A adesão ao tratamento é multifatorial e não apenas relacionada à abordagem do ensino. Muitos fatores podem influenciar o resultado do tratamento, incluindo a percepção da situação e a implantação de diferentes estratégias em face dos desafios do cotidiano, bem como fatores externos (problemas pessoais, sociais e econômicos e redes sociais). O presente estudo, embora limitado aos resultados em um período de curto prazo, indica a utilidade das intervenções nutricionais, com efeitos a curto prazo, que podem reforçar os hábitos que conduzem a mudanças de longo prazo no comportamento alimentar.15

Como uma abordagem para efetuar a mudança, o TMBC se mostra viável e eficaz em pacientes com DRC 5D em um período de curto prazo.

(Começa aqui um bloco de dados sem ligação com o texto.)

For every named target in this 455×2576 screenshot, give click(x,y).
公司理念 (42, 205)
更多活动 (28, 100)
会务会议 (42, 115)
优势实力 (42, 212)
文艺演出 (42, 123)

Após a intervenção nutricional, o número de pacientes nos estágios de preparação e ação aumentou, e a maioria dos pacientes apresentou resultados positivos. As mudanças nos estágios negativos, a recidiva e regressão em estágio foram mais altamente correlacionadas com o aumento dos níveis séricos de fósforo, indicando que esses pacientes devem ser monitorados de perto e podem beneficiar de outras intervenções clínicas.

Conclusões

Em conclusão, este estudo mostrou que um programa de intervenção nutricional é efetivo no curto prazo. Os programas educacionais são baratos e fáceis de implementar, com TMBC mostrando que resultados positivos podem ser alcançados, com esta utilidade interagindo com níveis de fosfato sérico em pacientes com DRC 5D em hemodiálise crônica.

Os resultados deste estudo destacam como um programa educacional simples e barato pode aumentar a motivação e os resultados clínicos, independentemente dos anos de escolaridade e níveis de alfabetização.